PROBLEM DESCRIPTION: Your reply must contain exactly the lines running from the one with "Te weinig zelfwaardering (101, 281)" to the last line of the entries below, both included, and no other lines.

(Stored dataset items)

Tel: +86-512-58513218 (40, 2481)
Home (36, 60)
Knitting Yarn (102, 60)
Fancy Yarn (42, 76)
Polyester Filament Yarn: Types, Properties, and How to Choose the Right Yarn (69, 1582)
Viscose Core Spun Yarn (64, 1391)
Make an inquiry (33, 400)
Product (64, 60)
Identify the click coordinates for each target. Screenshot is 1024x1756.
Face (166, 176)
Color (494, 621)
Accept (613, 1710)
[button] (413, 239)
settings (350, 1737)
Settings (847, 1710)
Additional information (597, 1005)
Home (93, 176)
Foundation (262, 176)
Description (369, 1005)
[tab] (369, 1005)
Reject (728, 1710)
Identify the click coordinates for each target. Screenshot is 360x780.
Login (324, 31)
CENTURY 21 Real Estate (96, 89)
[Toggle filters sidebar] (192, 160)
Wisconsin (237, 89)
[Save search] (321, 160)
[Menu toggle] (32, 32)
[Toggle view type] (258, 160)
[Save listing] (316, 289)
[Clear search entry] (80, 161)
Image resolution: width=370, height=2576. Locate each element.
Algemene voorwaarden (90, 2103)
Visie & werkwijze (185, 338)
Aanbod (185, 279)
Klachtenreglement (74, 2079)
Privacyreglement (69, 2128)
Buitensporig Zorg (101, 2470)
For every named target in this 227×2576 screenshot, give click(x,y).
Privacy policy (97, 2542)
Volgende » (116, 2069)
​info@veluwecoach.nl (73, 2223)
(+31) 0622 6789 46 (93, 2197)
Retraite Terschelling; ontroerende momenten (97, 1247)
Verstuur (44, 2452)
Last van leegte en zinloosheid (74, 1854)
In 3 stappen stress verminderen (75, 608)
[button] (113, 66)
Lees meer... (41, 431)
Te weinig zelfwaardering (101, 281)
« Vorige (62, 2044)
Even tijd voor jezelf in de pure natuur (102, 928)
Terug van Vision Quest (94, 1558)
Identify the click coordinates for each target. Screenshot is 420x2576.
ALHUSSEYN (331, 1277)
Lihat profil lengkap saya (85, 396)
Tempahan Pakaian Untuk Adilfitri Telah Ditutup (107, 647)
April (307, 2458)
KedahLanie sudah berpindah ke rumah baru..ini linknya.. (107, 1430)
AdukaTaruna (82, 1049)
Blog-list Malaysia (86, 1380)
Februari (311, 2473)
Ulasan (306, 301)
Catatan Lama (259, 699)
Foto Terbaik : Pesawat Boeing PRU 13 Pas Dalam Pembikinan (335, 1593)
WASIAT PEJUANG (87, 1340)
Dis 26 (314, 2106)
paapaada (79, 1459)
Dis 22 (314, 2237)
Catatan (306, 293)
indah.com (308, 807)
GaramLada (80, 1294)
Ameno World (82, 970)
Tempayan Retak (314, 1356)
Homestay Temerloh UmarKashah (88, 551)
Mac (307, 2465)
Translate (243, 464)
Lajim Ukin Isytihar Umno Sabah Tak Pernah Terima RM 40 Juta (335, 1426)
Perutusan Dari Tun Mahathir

SOLUTION:
Te weinig zelfwaardering (101, 281)
« Vorige (62, 2044)
Even tijd voor jezelf in de pure natuur (102, 928)
Terug van Vision Quest (94, 1558)
Identify the click coordinates for each target. Screenshot is 420x2576.
ALHUSSEYN (331, 1277)
Lihat profil lengkap saya (85, 396)
Tempahan Pakaian Untuk Adilfitri Telah Ditutup (107, 647)
April (307, 2458)
KedahLanie sudah berpindah ke rumah baru..ini linknya.. (107, 1430)
AdukaTaruna (82, 1049)
Blog-list Malaysia (86, 1380)
Februari (311, 2473)
Ulasan (306, 301)
Catatan Lama (259, 699)
Foto Terbaik : Pesawat Boeing PRU 13 Pas Dalam Pembikinan (335, 1593)
WASIAT PEJUANG (87, 1340)
Dis 26 (314, 2106)
paapaada (79, 1459)
Dis 22 (314, 2237)
Catatan (306, 293)
indah.com (308, 807)
GaramLada (80, 1294)
Ameno World (82, 970)
Tempayan Retak (314, 1356)
Homestay Temerloh UmarKashah (88, 551)
Mac (307, 2465)
Translate (243, 464)
Lajim Ukin Isytihar Umno Sabah Tak Pernah Terima RM 40 Juta (335, 1426)
Perutusan Dari Tun Mahathir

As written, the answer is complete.